Mr R was first seen in the geriatric clinic in May 2023.
Change in behaviour
This was the first noticeable symptom which started in January 2020.
He was easily irritable and angry over small matters.
This worsened and he became verbally abusive.
Cognitive decline
Around July 2020, he started to forget his normal driving route and took longer to find his way home. Eventually his wife had to accompany him on all road trips.
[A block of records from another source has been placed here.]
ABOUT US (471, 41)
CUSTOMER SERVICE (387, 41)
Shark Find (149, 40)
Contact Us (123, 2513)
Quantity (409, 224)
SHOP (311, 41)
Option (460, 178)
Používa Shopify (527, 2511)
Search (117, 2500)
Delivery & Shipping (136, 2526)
Shopping then was affected as he could not remember what items to buy. He had to bring pictures and notes to the grocery store to aid him. He was still able to manage money but was very slow in transactions.
He struggled with names of nieces and nephews but was still able to name close family members.
He would also tell the same stories repeatedly.
Tactile hallucinations
He complained of a constant sensation of something crawling over his face despite nothing to suggest this in reality.
There were no skin changes.
He consumed numerous creams and ointments, to no avail.
He denied any visual or auditory hallucinations.
Weight loss
Mr R’s family noticed a significant drop in his weight over the last few years.
His poor appetite was poor.
He had no respiratory or urinary symptoms, and no change in bowel habit.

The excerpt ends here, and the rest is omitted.